Opto decisamente per la seconda ipotesi: in Italia piove e diluvia dappertutto – e in fondo qui da noi non si è poi abbattuto un uragano! – eppure nel resto del Paese i vari fenomeni meteorologici vengono agevolmente gestiti. A Taranto sembrava esserci stata l’Apocalisse, ma così non è affatto! Tanta pioggia, tantissima, certo, ma perchè le previsioni non hanno portato a prendere i provvedimenti del caso, tipo la chiusura delle scuole o delle arterie stradali più a rischio?
Ecco allora emergere le gravi criticità organizzative ed amministrative dell’area jonica. La verità è che è stato gravemente sottovalutato l’allarme meteo. E il sindaco Stefàno? Ancora una volta si è dimostrato amministrativamente ed operativamente inefficiente ed incapace. Forse pensava alla nuova Giunta anziché approntare i rimedi per evitare il disastro avvenuto oggi in città. Sindaco dunque non pervenuto!
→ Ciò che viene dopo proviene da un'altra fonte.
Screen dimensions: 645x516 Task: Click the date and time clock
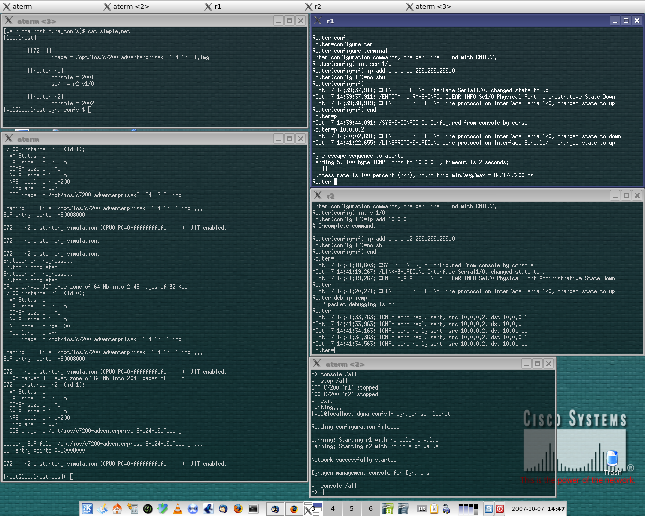click(x=538, y=509)
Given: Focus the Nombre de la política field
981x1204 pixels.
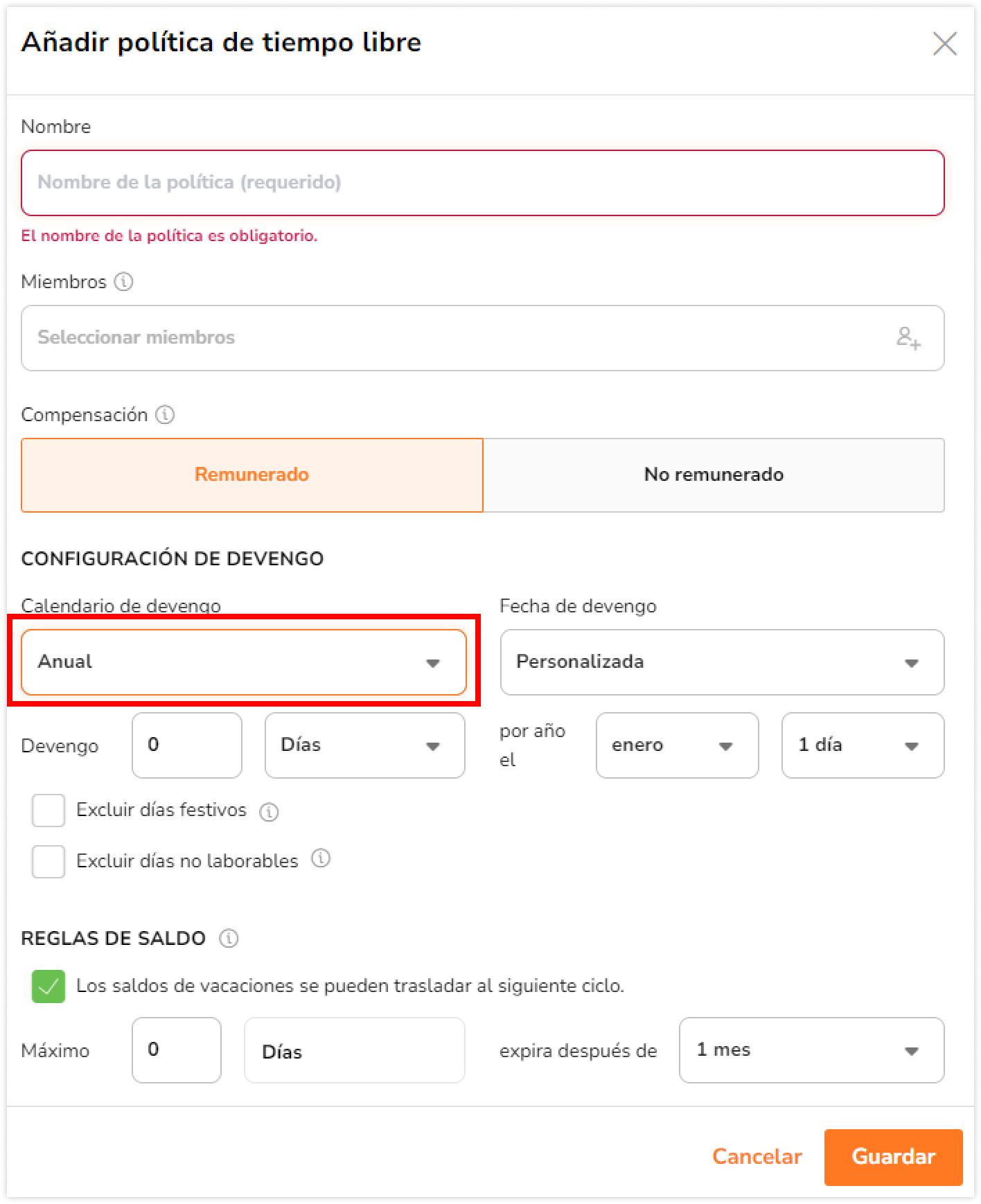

E il Corpo di Polizia Municipale? Abbandonato a se stesso, privo di un’adeguata guida politico – amministrativa. D’altronde Stefàno non ha assegnato la delega alla Polizia Municipale, l’ha avocata a sé. Bene – anzi male! – risponda ora Lei in prima persona, caro sindaco, per questi gravi disagi verificatisi! E non se la prenda con il Cielo! Se la prenda con la sua assoluta incapacità di programmare.
Ma ci sono altre responsabilità. Lo ripeto: l’allarme meteo era arcinoto e l’aspetto più assurdo è che proprio le istituzioni (Comune e Prefettura) ne avevano dato comunicazione. Ecco allora che anche la Prefettura avrebbe dovuto e potuto fare molto di più. In parole povere è mancata la prevenzione. Perciò anche la Prefettura ha “toppato” alla grande.
Diciamocelo con franchezza: siamo una città da terzo mondo. E’ tanto inutile quanto dannoso “nascondere la polvere sotto il tappeto”: è invece opportuno che esca, che si veda. Solo così si potrà iniziare a debellare il male, individuandone appunto le cause. E le cause sono le Istituzioni.
Cos’altro dire? I cittadini sono alla deriva – è proprio il caso di dire – vista la tanta acqua che ci ha travolti. Ormai ci capita di tutto e tanti hanno ormai perso la forza di reagire, ma non prendiamocela col destino, bensì con gli uomini, anche se più di tanto non si può fare: “Questi sono i pupazzi e con questi bisogna fare il presepe”. Così diceva un noto politico tarantino della “prima repubblica”: come non dargli ragione?